Glikokortykosteroidy oddziałują na metabolizm węglowodanów, białek i tłuszczów. Wzmagają katabolizm białek, zwłaszcza w mięśniach szkieletowych, kościach i tkance limfatycznej. W wątrobie przyspieszają syntezę glikogenu oraz proces glukoneogenezy, zwiększając tym samym poziom glukozy we krwi. Taki sam efekt wywierają również poprzez swoje przeciwinsulinowe działanie w tkankach. Ich rolą jest też wzmaganie lipolizy w tkance tłuszczowej. Doprowadzają do wzrostu zawartości wolnych kwasów tłuszczowych we krwi. Zwiększają również retencję wody i sodu w nerkach oraz wspomagają działanie hormonów wydzielanych przez rdzeń nadnerczy. Wykazują silne działanie przeciwzapalne. Hamują przechodzenie białek osocza przez naczynia włosowate. Działają jako inhibitory wydzielania histaminy i pirogenów. Dodatkowo hamują aktywację neutrofili oraz tworzenie się blizn w miejscu nacieku zapalnego.

Stres, zarówno ten psychologiczny, jak i fizjologiczny, prowadzi do pobudzenia osi HPA. W wyniku zadziałania bodźca stresowego z rdzenia nadnerczy natychmiast wydzielona zostaje adrenalina. Około 10 minut po niej z kory uwalniany jest kortyzol. Oba hormony pomagają organizmowi radzić sobie z nagłym, silnym stresem i po pewnym czasie ich poziom wraca do podstawowego poziomu.

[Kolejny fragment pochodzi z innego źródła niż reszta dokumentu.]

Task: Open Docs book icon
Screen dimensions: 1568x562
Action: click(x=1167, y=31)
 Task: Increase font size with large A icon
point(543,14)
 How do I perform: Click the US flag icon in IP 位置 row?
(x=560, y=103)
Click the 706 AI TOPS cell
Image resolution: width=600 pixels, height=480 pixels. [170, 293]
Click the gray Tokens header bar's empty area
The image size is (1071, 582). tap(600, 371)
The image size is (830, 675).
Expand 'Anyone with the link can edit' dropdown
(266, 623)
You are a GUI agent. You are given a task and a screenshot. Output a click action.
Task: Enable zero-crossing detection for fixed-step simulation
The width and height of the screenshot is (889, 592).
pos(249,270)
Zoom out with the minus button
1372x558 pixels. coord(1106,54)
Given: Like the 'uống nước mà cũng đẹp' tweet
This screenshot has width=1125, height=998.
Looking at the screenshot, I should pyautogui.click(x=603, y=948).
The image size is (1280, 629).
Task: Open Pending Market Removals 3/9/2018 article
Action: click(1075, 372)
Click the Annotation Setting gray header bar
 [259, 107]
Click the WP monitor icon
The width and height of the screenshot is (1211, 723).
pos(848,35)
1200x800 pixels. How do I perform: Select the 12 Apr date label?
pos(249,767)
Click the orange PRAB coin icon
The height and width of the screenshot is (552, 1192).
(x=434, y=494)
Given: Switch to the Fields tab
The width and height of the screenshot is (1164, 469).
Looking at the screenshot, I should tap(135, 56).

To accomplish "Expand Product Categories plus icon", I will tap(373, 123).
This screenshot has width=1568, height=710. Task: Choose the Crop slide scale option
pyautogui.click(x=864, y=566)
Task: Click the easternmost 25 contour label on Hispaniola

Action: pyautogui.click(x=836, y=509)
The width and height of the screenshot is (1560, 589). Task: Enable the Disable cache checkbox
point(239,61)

Jeśli działanie bodźca stresowego utrzymuje się przez dłuższy czas, stężenie kortyzolu we krwi jest stale podniesione. Z tego względu został on nazwany biochemicznym markerem stresu. Jego przewlekle podwyższony poziom ma niekorzystny wpływ na organizm: prowadzi do zaburzeń w równowadze stężenia glukozy we krwi, podwyższa ciśnienie tętnicze, zmniejsza gęstość kości, powoduje gromadzenie się tkanki tłuszczowej w okolicach brzucha, zaburza działanie układu odpornościowego oraz hamuje czynność tarczycy.

 
3.3. Hormony płciowe

Głównymi hormonami androgenowymi produkowanymi w nadnerczach są dehydroepiandosteron (DHEA) oraz androstendion. Pobudzają one metabolizm białek oraz wzrost organizmu. Wykazują około 20% aktywności testosteronu, więc mają słabe działanie androgenne. W korze nadnerczy wytwarzane są też niewielkie ilości estrogenów – żeńskich hormonów płciowych. Wydzielanie zarówno nadnerczowych androgenów, jak i estrogenów reguluje ACTH.

 
3.4. Biosynteza hormonów steroidowych

Hormony kory nadnerczy należą do hormonów steroidowych i powstają z cholesterolu. W ludzkim organizmie jest on magazynowany w postaci estrów. W wyniku działania enzymu esterazy cholesterolowej uwalniany jest wolny cholesterol, który transportowany jest do mitochondriów. Tam, w reakcjach katalizowanych przez desmolazę cholesterolu (CYP11A1), ulega przemianie do pregenenolonu. W kolejnym etapie pregnenolon przechodzi do gładkiej siateczki śródplazmatycznej, gdzie jego część ulega dehydrogenacji do progesteronu. W wyniku działania 17alfa-hydroksylazy (CYP17) pozostała część prognenolonu przekształca się w 17alfa-hydroksyprognenolon, a progesteron w 17alfa-hydroksyprogensteron. CYP17 uczestniczy w dalszych przemianach tych związków odpowiednio w dehydroepiandosteron (DHEA) i androstendion. Jednak część progesteronu jest hydroksylowana przez 21beta-hydroksylazę (CYP21A2). Powstają wówczas produkty pośrednie, transportowane z powrotem do mitochondriów i tam przekształcane w kortykosteron i kortyzol z udziałem 11beta-hydroksylazy (CYP11B1). Te reakcje zachodzą w warstwie pasmowatej i siatkowatej, gdzyż tylko tam dochodzi do ekspresji enzymu CYP11B1. W warstwie kłębkowatej występuje natomiast syntaza aldosteronu (CYP11B2), dzięki której kortykosteron ulega przemianie w aldosteron.

 
4. Hormony rdzenia nadnerczy 4.1. Adrenalina i noradrenalina

Katecholaminy produkowane przez rdzeń nadnerczy działają poprzez dwa rodzaje receptorów adrenergicznych: alfa i beta. Zarówno adrenalina, jak i noradrenalina zwiększają pobudliwość mięśnia sercowego oraz siłę i częstość jego skurczów. Noradrenalina powoduje również skurcz naczyń krwionośnych w większości narządów. Adrenalina z kolei rozszerza naczynia krwionośne mięśni szkieletowych i wątroby. Obie wpływają na stężenie glukozy we krwi na kilka sposobów. Wywołują glikogenolizę, a w zależności od rodzaju receptora, na który oddziałują mogą zwiększać bądź hamować wydzielanie insuliny i glukagonu. Obie też wywołują szybki, niezależny od wątroby wzrost przemiany materii.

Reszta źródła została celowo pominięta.